DATA TO EXAMINE>
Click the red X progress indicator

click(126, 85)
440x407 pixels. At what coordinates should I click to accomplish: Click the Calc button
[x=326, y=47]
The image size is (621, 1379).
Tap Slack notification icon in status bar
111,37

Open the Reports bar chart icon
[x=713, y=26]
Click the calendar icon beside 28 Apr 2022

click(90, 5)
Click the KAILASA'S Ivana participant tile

...

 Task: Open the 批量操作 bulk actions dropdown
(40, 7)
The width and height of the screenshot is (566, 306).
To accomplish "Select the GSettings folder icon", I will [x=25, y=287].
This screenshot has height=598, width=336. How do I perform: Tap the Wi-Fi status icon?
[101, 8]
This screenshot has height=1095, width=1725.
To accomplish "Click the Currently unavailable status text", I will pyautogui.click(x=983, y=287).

WORK REQUIRED>
Show all lines from the data above in which the word "will" appears.

SOLUTION TO THIS EXERCISE>
To accomplish "Select the GSettings folder icon", I will [x=25, y=287].
To accomplish "Click the Currently unavailable status text", I will pyautogui.click(x=983, y=287).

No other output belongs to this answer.